*REQUIREMENTS*: Write out each line of the entries below word for word, leaving the pictures out.
== RECORDS PROVIDED
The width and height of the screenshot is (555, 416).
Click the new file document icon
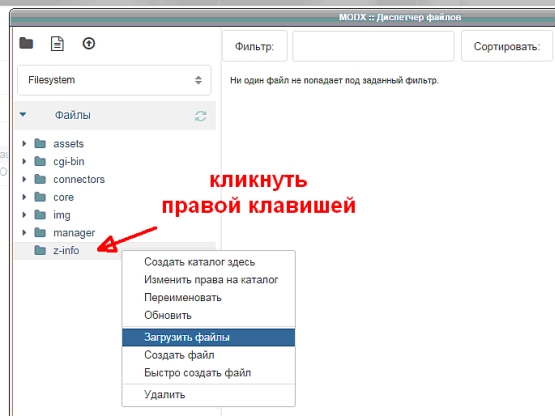pos(57,44)
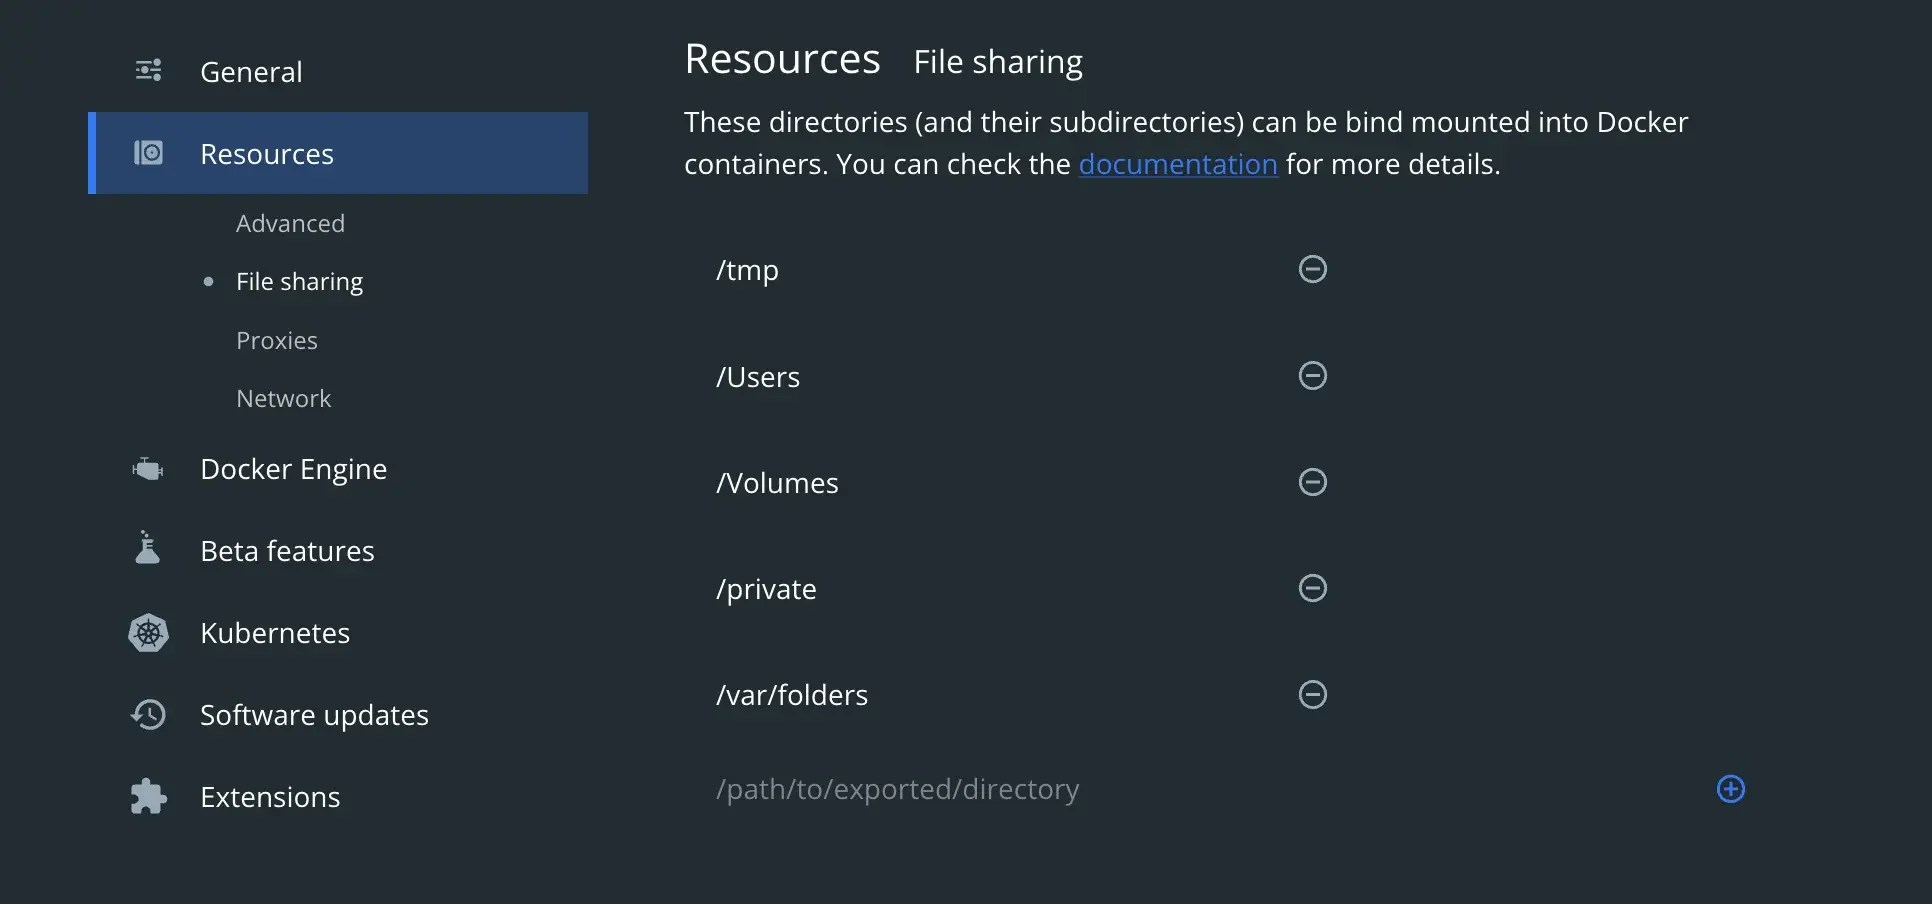
Task: Switch to the File sharing tab
Action: (x=300, y=281)
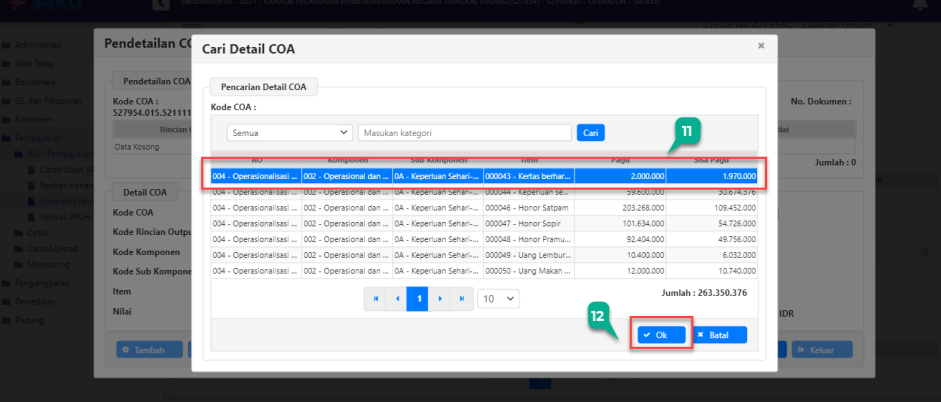Select the 000046 Honor Satpam row

point(483,209)
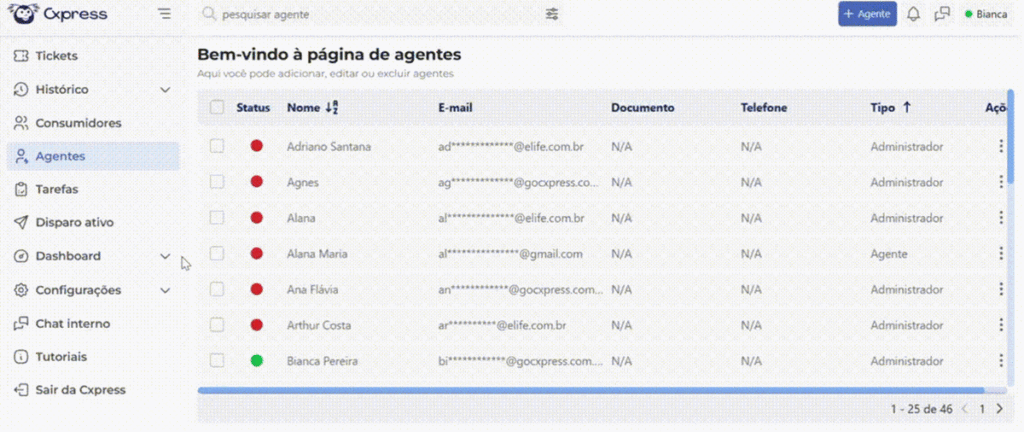1024x432 pixels.
Task: Expand the Histórico submenu
Action: click(x=165, y=90)
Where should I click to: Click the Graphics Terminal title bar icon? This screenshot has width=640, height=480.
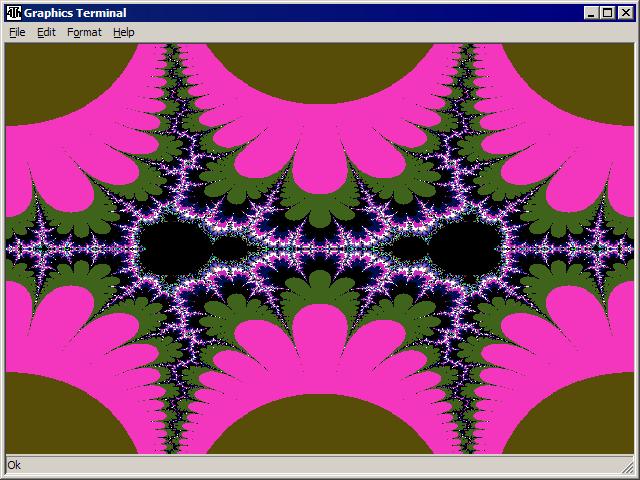click(x=13, y=13)
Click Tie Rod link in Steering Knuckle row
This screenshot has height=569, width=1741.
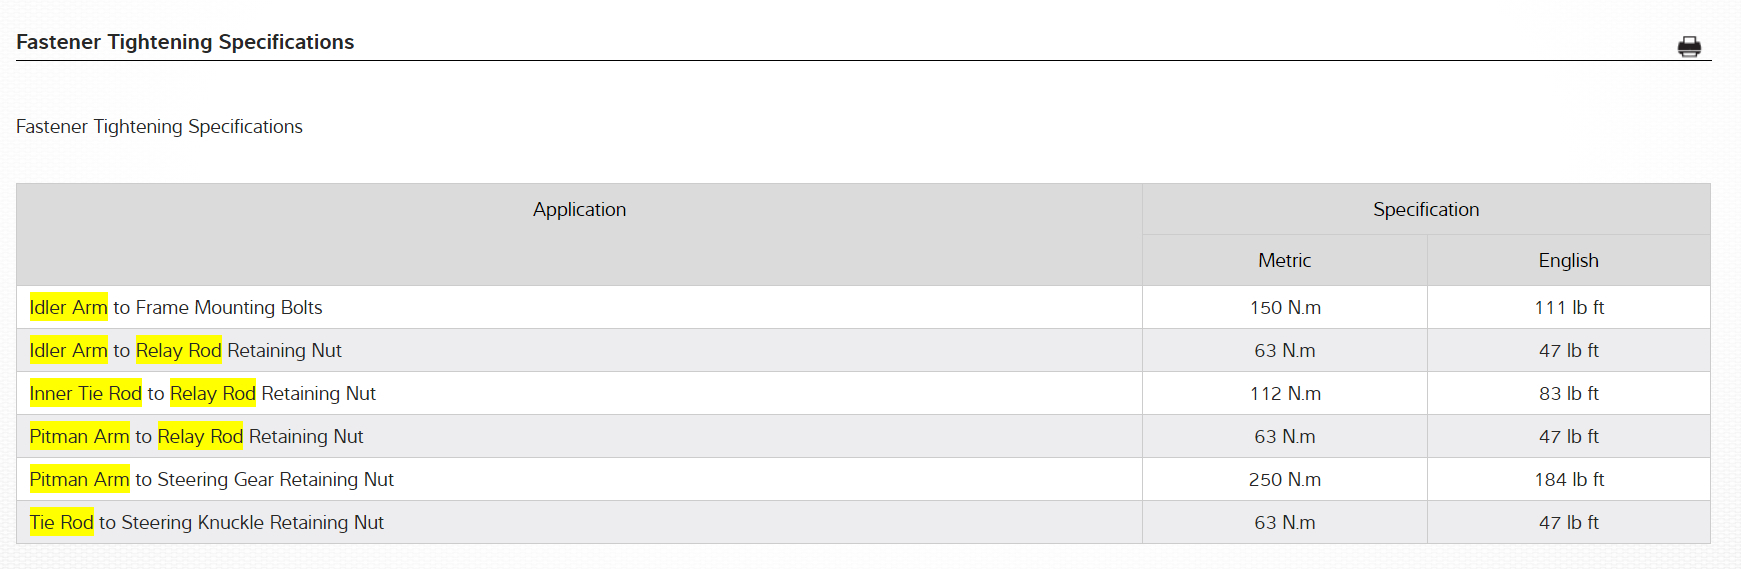(x=61, y=523)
====
*EXERCISE RESULT*:
The width and height of the screenshot is (555, 416).
Click the new file document icon
pos(57,44)
Task: Switch to the File sharing tab
Action: (x=300, y=281)
Select the 000046 Honor Satpam row

point(483,209)
1024x432 pixels.
Task: Expand the Histórico submenu
Action: click(x=165, y=90)
Where should I click to: Click the Graphics Terminal title bar icon? This screenshot has width=640, height=480.
click(x=13, y=13)
Click Tie Rod link in Steering Knuckle row
This screenshot has height=569, width=1741.
(x=61, y=523)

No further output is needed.